* Task requirements
Identify the lines in the data below that contain "This" and give only how many there are.

Saved entries
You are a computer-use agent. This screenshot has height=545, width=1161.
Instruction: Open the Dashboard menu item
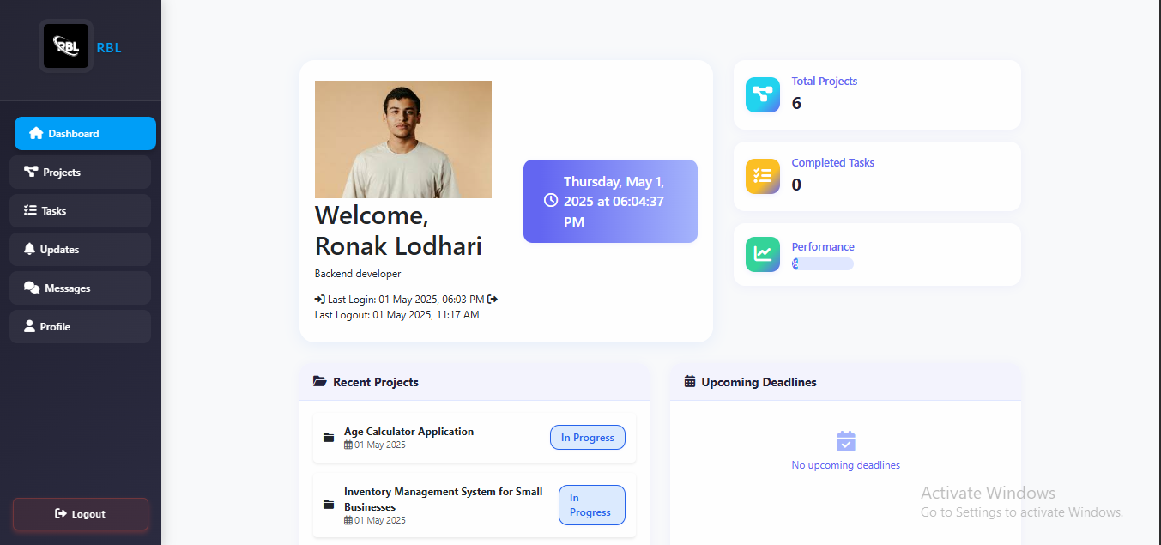pyautogui.click(x=85, y=134)
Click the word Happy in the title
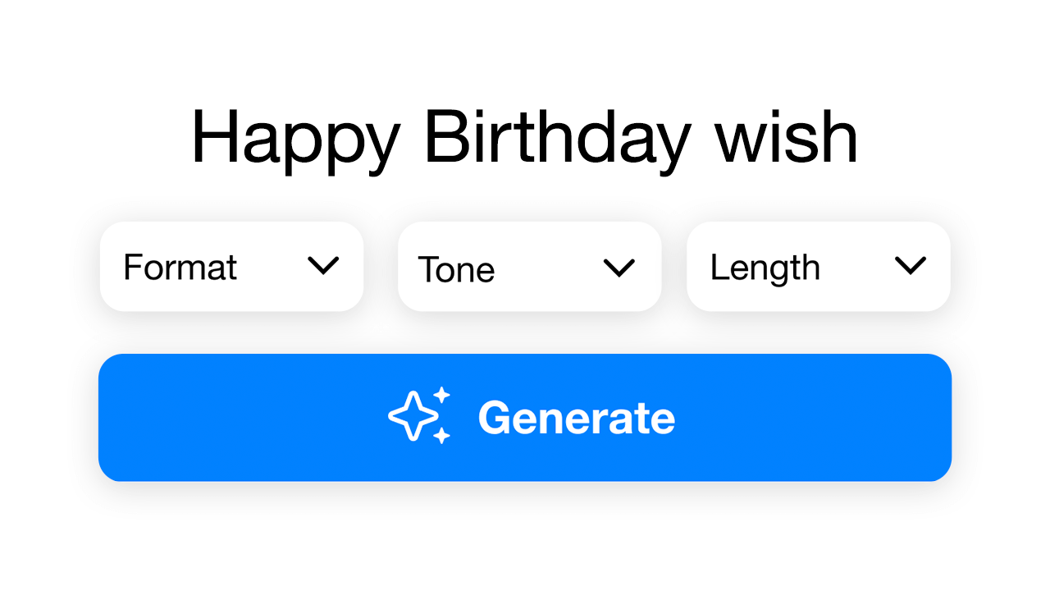1050x591 pixels. (x=295, y=141)
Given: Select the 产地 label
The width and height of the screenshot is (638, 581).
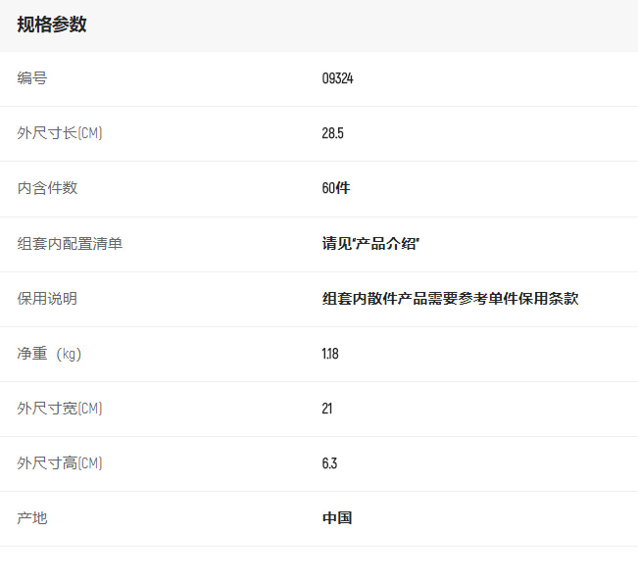Looking at the screenshot, I should click(x=31, y=518).
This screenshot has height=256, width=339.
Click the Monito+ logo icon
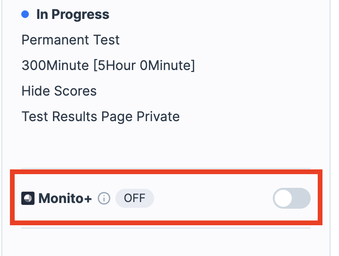(28, 198)
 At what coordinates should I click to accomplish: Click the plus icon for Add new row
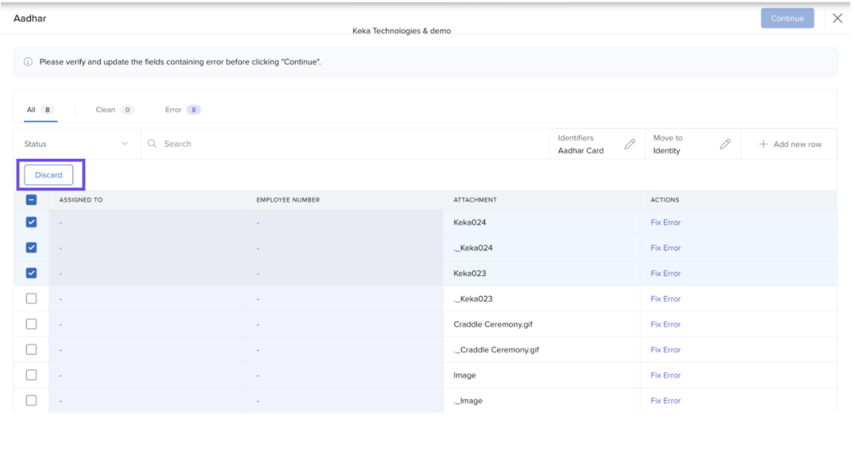pos(763,144)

* Expected answer
2